Mobley spent about a dozen years heading up the Orange Public Library, and books and knowledge defined the man.

He began his career with the Pintlala Branch Library, part of the Montgomery Public Library System.

After receiving his bachelor’s degree from the University of South Alabama in 1969 and his master’s degree from Florida State University in 1975, he worked as a seventh-grade teacher before becoming a librarian.

Mobley worked not only as a school librarian, but also as the corrections librarian at Belle Glade Correctional Institution in Florida. While in Florida, he also worked at the Florida Library for the Blind and Physically Handicapped in Daytona Beach.

Eventually, Mobley made his way to Orange where he not only became director of the Orange Public Library from 1981 to 1993, but also director of community and public services in Orange.

While in Orange, Mobley made an impact on many people who remember him for the special person he truly was.

Dorothy Garrison worked at the Orange Public Library for 25 years before leaving in 1997. She served with Mobley as his secretary during his stay at the library.

“He was an exceptional man,” Garrison said. “Everything good you ever hear about him is true. He was a true gentleman.”

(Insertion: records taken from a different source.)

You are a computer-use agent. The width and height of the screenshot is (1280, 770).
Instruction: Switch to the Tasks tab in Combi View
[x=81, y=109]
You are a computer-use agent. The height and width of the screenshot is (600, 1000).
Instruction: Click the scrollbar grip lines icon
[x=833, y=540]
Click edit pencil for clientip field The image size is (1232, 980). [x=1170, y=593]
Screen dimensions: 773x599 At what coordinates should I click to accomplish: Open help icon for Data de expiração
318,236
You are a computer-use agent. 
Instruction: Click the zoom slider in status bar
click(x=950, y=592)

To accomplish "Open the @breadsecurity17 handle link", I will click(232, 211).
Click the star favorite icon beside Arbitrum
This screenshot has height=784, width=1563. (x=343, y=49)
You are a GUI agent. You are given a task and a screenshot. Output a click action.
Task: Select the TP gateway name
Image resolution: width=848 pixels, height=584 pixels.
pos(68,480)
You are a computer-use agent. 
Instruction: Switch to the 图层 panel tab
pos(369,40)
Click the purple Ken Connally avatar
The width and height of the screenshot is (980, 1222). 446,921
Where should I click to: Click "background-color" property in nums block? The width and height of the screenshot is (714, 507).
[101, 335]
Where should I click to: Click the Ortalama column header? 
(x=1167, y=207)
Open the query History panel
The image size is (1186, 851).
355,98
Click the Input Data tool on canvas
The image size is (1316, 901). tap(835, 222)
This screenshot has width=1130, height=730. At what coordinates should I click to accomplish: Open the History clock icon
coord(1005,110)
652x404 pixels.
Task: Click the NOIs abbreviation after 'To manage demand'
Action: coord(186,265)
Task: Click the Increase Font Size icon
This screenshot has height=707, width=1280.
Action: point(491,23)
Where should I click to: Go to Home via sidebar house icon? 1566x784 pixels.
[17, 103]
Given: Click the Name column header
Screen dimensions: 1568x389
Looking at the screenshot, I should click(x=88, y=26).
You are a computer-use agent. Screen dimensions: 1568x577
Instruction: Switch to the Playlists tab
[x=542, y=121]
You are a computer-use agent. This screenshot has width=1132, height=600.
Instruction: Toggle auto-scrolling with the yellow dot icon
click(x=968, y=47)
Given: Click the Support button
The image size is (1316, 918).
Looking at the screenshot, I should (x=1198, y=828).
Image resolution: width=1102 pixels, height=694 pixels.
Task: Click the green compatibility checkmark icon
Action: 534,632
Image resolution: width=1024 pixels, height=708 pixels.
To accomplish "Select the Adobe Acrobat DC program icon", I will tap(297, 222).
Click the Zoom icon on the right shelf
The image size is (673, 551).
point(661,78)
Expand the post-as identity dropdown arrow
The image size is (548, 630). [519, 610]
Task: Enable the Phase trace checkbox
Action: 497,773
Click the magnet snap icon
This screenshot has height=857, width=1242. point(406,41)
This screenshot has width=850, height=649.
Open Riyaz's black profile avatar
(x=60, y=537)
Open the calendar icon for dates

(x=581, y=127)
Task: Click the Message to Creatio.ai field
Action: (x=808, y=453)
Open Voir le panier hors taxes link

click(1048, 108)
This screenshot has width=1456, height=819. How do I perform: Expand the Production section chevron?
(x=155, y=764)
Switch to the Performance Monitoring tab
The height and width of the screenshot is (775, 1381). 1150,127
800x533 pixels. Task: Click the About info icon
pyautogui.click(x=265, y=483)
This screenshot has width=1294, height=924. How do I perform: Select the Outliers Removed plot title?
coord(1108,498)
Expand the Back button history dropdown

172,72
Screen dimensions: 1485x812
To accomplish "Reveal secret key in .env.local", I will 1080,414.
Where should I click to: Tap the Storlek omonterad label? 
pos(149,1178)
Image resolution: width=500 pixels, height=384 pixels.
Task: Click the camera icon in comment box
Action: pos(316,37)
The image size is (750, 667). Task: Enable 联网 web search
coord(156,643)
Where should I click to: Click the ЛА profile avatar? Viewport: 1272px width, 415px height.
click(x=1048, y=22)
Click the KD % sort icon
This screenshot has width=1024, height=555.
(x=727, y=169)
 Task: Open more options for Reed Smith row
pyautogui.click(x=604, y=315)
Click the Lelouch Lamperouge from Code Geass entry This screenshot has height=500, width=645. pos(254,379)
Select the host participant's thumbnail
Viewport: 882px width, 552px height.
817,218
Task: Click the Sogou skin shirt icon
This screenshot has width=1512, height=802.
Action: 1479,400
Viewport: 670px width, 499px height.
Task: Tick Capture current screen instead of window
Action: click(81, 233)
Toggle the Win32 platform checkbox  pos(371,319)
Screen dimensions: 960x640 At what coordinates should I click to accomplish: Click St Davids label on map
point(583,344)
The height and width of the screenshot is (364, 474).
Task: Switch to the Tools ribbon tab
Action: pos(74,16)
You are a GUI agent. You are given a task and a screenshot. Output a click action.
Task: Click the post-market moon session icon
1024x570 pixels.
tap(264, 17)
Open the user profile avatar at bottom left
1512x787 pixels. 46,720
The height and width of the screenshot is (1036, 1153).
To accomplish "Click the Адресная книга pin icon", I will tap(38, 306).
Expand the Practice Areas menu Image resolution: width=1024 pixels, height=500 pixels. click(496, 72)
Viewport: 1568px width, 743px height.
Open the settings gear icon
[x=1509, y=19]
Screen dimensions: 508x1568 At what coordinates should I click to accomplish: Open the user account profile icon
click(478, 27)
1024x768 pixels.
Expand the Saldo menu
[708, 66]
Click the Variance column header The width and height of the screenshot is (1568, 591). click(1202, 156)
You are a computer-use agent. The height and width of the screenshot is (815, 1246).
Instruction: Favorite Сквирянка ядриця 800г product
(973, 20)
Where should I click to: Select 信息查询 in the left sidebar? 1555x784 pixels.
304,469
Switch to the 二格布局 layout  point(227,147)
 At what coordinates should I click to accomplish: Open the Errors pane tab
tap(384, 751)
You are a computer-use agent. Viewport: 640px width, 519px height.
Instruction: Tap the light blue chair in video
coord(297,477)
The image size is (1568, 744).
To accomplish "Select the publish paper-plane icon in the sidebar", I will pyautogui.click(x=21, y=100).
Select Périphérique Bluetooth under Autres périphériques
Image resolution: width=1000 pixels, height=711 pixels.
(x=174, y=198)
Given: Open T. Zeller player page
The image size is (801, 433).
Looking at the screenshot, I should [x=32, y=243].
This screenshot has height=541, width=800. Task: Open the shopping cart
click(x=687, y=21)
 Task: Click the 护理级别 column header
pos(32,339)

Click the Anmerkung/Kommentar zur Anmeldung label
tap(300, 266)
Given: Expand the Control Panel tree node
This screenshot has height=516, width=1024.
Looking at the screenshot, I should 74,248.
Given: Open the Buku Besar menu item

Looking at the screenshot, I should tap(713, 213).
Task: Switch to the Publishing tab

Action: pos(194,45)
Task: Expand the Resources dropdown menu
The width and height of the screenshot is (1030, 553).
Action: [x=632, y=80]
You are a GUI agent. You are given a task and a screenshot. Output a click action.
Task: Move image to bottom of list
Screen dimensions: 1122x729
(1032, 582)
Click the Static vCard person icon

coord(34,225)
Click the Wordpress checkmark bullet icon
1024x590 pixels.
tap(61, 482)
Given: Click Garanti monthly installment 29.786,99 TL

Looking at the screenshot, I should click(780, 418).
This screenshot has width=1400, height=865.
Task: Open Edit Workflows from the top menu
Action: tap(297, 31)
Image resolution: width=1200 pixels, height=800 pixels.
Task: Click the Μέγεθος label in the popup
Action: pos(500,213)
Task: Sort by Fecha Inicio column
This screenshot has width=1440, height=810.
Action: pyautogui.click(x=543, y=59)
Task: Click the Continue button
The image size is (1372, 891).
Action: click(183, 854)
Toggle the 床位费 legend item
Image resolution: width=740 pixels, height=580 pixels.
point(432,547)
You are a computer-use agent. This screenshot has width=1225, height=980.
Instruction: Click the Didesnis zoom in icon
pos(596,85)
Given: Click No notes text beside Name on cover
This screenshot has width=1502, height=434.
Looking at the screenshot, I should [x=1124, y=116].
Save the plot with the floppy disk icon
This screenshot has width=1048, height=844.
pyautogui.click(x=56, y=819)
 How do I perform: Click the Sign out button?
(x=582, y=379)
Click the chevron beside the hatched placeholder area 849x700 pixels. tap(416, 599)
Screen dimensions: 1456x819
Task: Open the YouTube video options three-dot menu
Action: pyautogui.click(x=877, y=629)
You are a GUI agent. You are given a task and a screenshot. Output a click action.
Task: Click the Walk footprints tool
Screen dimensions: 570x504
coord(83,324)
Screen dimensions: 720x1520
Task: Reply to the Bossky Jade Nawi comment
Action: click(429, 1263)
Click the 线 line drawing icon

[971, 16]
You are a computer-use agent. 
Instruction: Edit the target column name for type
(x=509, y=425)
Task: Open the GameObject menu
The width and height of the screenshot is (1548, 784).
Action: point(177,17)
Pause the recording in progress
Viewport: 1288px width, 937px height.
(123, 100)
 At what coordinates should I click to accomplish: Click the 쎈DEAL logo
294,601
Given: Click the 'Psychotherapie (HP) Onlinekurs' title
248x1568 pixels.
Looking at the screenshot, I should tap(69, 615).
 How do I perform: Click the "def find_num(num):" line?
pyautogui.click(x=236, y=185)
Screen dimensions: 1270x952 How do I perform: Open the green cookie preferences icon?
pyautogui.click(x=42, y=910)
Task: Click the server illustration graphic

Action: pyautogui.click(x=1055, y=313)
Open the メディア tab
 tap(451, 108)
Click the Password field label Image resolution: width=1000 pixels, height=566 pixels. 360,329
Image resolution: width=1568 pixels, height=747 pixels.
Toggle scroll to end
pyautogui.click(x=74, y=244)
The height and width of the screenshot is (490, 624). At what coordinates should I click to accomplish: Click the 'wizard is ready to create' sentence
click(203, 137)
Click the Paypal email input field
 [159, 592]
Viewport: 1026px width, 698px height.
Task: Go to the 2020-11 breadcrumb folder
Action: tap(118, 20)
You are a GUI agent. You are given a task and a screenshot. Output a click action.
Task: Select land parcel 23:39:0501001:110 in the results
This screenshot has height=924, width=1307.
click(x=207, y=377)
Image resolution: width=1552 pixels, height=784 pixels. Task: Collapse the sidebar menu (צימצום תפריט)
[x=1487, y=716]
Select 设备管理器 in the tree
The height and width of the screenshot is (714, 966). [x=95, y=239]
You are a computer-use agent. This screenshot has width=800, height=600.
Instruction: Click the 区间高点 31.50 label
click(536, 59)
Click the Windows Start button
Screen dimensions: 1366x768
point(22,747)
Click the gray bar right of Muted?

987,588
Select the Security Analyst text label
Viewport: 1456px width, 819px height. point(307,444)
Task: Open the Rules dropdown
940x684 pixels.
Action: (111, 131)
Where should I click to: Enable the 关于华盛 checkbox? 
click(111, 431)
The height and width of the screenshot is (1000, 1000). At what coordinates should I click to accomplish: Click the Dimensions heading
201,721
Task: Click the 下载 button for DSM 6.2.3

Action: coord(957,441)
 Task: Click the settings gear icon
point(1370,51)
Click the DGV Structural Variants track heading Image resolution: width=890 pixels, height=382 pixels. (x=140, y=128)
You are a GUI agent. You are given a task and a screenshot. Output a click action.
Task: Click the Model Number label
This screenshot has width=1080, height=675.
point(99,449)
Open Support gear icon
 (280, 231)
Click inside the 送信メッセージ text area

Garrison said Mobley was the type of man who liked to get things accomplished, but never sought the recognition for his work.

“He liked to stay in the background,” Garrison said. “He liked to make sure things were done right, and he was never pushy. I think that is why he was so well liked.”

Others who worked for the city of Orange also had a lot of respect for Mobley.

“I really got to know him through city business,” said Sam Kittrell, chief of the Orange Police Department. “We worked together on city budgets and other stuff, and he was just a wonderful man who really believed in what he was doing.”

Kittrell’s respect for Mobley was barely able to described by mere words.

“He was the salt of the earth and one of the best people you could ever meet,” he said.

Malinda Miller has been employed at the Orange Public Library since 1981. She was hired by Mobley.

“He was an extremely nice man,” Miller said. “He is the person most responsible for getting us automated here at the library with computers, and he helped start many of our programs.”

Miller said Mobley was always busy and usually “locked away in his office,” but he was the type of man who would not ask you to do something he would not do himself.

“Mr. Mobley even took his turn working a night shift once a week,” Miller said with a laugh. “He excelled at multi-tasking. If he was doing one thing, then he was probably doing many more.”

Current head of the Orange Public Library, Brenna Menasco, was also hired by Mobley in 1991 as a part-time employee before making her full-time in 1993.

“He was very professional,” Menasco said. “But he was also very quiet. He really didn’t complain about thing, he just did what he had to do. When they asked him to take the other position over the parks for the city, he did it willingly. He was the type of man you just enjoyed working for.”

Mobley leaves behind his wife, Ann, of 38 years and daughter and son-in-law, Jennifer and David Krummel, and two grandsons, Zachary and Dylan, as well as two sisters, Kay Humphrey and Patti Wesson; and, one brother, James Mobley.